The search for equine DNA

- January 16: The Irish food and health authorities detect high levels of horse DNA in frozen beefburgers sold through several major supermarkets in Ireland and the UK. Millions of burgers are removed from sale.

- February 7: The UK authorities detect horsemeat in frozen lasagna and spaghetti bolognaise sold by leading brand Findus.

- February 8: French company Comigel, which supplies Findus, says that it is withdrawing all beef products, and accuses supplier Spanghero of fraudulently using horsemeat in its products. Spanghero in turn blames suppliers in Romania, saying that meat products at its warehouses are supplied by various intermediaries. Findus withdraws three ready meal products from supermarkets in the UK, France and Sweden.

- February 14: The French authorities ban all Spanghero products, saying that up to 750 tons of meat products supplied by the company could be affected. Of this figure, 550 tons have been used by Comigel to make 4.5 million ready meals sold throughout Europe. The UK says that is has detected phenylbutazone in six slaughtered horses. Three people are arrested.

- February 18: German low-cost supermarket chain Lidl says that it is withdrawing frozen ready meals on sale in Finland, Denmark, Belgium and Sweden. Nestlé says it is withdrawing ready meals on sale in Spain and Italy, accusing a German supplier of fraudulently selling it products containing horsemeat.

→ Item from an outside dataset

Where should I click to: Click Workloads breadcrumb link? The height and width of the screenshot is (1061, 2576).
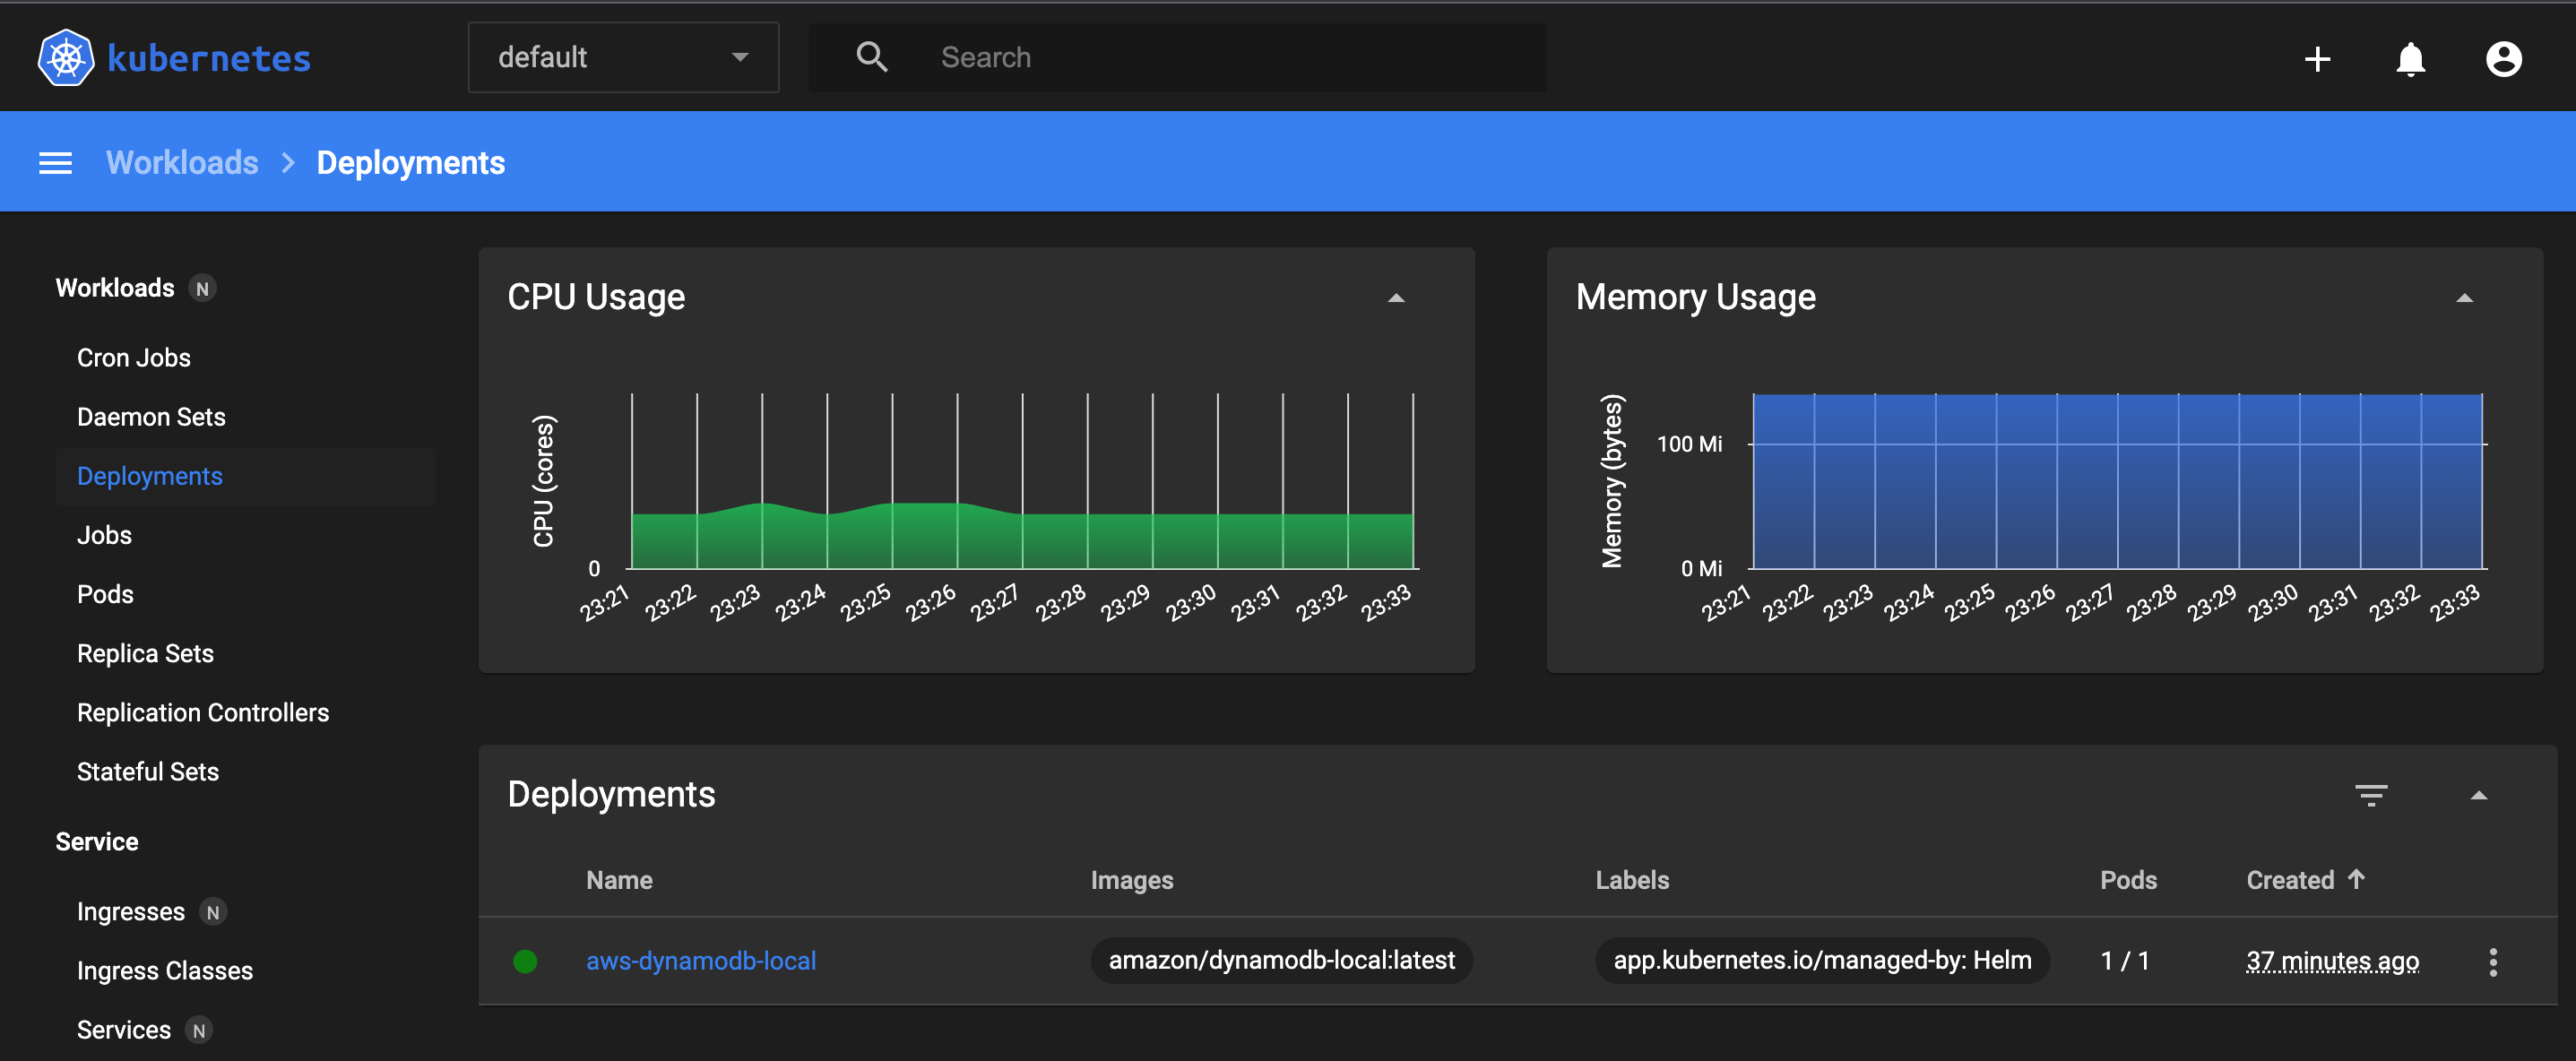click(182, 163)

The EU wants to find the origin of the scandal. France has pointed the finger at Romania, saying that some 750 tons of meat from there could be contaminated. The Romanian authorities hotly deny the accusation, saying that they have carried out their own investigation, and that they have found no trace of horsemeat in slaughterhouses. The problem is that the supply chain used by producers is so complex, with sub-contractors sub-contracting out in turn to other suppliers, many of them in Eastern Europe.

The food and retail industries have become highly concentrated and globalized in recent decades. A handful of key players dominate the beef processing and supermarket sectors across Europe. They have developed very long supply chains, particularly for their economy lines, which enable them to buy the ingredients for processed foods from wherever they are cheapest at any point, depending on exchange rates and prices on the global commodity markets.

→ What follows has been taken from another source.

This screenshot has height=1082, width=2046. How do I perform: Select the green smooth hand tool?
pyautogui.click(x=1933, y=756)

Networks of brokers, cold store operators and subcontracted meat-cutting plants have emerged to supply rapidly fluctuating orders "just in time." Management consultants KPMG estimate there are around 450 points at which the integrity of the chain can potentially break down.

Supermarket buyers and big brands have been driving down prices, seeking special offers on meat products as consumers cut back on their spending in the face of recession. The squeeze on prices has come at a time when manufacturers' costs have been soaring. Beef prices have been at record highs, mainly due to the increased costs of grain used to fatten cattle. The cost of energy, heavily used in industrial processing and to fuel centralized distribution chains, has also soared. There has been a mismatch between the cost of real beef and what companies are prepared to pay.

Licensed slaughterhouses across Europe are required to have an official vet in attendance when slaughtering takes place - in the UK most used to be directly employed by the government but many are now supplied under contract to the Food Standards Agency by the private company Eville & Jones. Plants over a certain size are also required to have a meat hygiene inspector. A trend to deregulate and leave industry to police itself, begun under the last government, has seen numbers of inspectors fall from 1,700 at the height of the BSE ("mad cow") crisis to around 800 now.

Smaller cutting plants are no longer subject to daily inspection. In Britain, the Food Standards Agency has limited powers - it has depended on industry alerting it to the results of tests on a voluntary basis. Enforcement largely falls to individual local authorities and their trading standards officers, and their budgets have been slashed.